Es ist in diesem Erzählkosmos das erste Mal, dass Straub die Kernhandlung in Milwaukee ansiedelt und es auch so nennt, anstatt es wie früher als Mill Walk, Millhaven oder anders zu verballhornen. Das Pfister Hotel, das Straub-Leser*innen aus früheren Büchern als das Pforzheimer kennen, ragt abermals bedrohlich in den Himmel, und selbst das Haus aus seinem Roman „lost boy lost girl“ (2003) taucht kurz auf und wir erfahren, dass Tilly als Heranwachsender im Keller dieses Hauses Tiere gequält hat, und vielleicht hat es daher seinen unguten Ruf. Und dann ist da noch jene herrlich schräge Szene, in der Tilly in einem Park auf die drei finsteren Magier aus dem Gemälde trifft und dabei steht, als sie darüber debattieren, ob Tilly ihnen drei oder fünf Fragen stellen darf und ob das, was er gerade gesagt hat, schon als Frage zählt oder nicht.

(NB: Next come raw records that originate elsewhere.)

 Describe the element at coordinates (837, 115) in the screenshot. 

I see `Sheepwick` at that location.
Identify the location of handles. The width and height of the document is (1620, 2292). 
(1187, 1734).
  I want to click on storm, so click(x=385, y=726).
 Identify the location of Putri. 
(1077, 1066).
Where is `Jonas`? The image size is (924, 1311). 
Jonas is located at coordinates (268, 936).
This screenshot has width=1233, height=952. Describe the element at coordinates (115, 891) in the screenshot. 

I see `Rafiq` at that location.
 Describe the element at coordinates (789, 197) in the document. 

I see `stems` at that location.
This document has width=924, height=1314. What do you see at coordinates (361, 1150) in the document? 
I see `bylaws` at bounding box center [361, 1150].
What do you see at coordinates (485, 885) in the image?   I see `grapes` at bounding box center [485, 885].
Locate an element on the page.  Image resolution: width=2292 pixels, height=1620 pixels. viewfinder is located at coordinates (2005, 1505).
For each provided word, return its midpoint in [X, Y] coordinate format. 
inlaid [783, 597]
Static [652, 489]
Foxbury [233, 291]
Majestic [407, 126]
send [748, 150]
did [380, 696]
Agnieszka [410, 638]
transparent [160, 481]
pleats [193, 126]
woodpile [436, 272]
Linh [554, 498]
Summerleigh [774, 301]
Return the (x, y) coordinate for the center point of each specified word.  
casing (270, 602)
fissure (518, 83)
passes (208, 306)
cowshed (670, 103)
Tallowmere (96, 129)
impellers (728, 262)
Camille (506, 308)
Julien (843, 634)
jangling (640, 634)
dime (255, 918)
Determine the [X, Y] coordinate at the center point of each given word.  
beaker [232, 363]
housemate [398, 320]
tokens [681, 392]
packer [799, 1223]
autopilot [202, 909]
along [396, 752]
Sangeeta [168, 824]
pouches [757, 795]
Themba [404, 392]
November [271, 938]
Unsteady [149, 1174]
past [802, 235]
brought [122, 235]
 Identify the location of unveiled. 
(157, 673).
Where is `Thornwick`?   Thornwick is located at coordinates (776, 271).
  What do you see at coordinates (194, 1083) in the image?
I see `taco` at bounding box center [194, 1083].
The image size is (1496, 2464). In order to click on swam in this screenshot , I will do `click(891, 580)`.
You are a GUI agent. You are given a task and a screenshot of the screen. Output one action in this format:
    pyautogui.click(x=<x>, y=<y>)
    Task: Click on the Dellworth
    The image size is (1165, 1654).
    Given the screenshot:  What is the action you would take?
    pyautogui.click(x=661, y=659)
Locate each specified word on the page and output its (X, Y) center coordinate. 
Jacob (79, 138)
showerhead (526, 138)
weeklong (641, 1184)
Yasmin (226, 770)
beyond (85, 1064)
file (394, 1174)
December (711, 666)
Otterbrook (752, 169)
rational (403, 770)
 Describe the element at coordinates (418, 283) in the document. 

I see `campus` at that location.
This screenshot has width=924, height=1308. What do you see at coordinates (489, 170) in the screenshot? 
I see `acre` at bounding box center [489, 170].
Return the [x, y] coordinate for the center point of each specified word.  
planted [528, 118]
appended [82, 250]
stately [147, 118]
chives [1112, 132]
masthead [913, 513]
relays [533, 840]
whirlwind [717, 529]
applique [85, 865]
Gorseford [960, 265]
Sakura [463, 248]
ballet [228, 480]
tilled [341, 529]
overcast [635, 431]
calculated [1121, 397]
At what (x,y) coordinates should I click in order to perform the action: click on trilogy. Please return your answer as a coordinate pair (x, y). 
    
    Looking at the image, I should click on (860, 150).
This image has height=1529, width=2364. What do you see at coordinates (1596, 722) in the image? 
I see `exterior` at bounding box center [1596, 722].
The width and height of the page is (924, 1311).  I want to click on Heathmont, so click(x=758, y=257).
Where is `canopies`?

Der Begleitband „What Happens in Hello Jack“ lässt uns über Straubs Schulter blicken, an seinem Schreibprozess teilhaben. In diesem frühen Entwurf sollten die 1888-Passagen wesentlich größeren Raum einnehmen und die drei Magier tauchen nicht unvermittelt in Milwaukee auf, sondern begeben sich auf eine aberwitzige Zeitreise, ohne selbst so genau zu wissen, wie ihnen geschieht. Ob Straub all das final gestrichen hatte oder ob es später im Buch eingebaut werden sollte, bleibt unklar, ebenso wie das Ende, das in den Entwürfen zwar angedeutet wird, zur vorliegenden Romanfassung aber nicht mehr so recht zu passen scheint.

Im Vorwort erwähnt seine Familie, dass er kurz überlegt hatte, das Buch von einem anderen Autor fertigstellen zu lassen, sich dann aber dagegen entschieden hatte. Er wollte das Vorliegende so publizieren, wie es war, eine gute Entscheidung. Auch wenn das Buch unvollendet bleibt, findet sich darin doch alles, was Straub immer ausgemacht hat: die geschliffen-eleganten Sätze, die dunkelsten seelischen Abgründe Seite an Seite mit einem so intelligenten wie liebenswerten Humor, die mal mehr mal weniger offenen Anspielungen auf literarische Werke oder auf frühere Texte von Straub selbst und nicht zuletzt eine Erzählwelt, aus der es auch nach „Wreckage“ noch viel zu erzählen gegeben hätte, wäre Straub mehr Zeit geblieben. Das Werk mancher Autoren wird nie wirklich fertig, und wie weit es gedeiht, ist von der Lebenszeit allein begrenzt.

Straubs Stimme wird der Literatur fehlen, er hinterlässt eine gewaltige Lücke. Man kann nur hoffen, dass „Wreckage“ nicht auf die 500 Exemplare der limitierten Ausgabe begrenzt bleiben wird, unddass Random House es irgendwann doch noch in die bereits angelaufene Welle der Straub-Neuauflagen (in den USA, auf Deutsch ist, natürlich, gar nichts lieferbar) aufnehmen wird.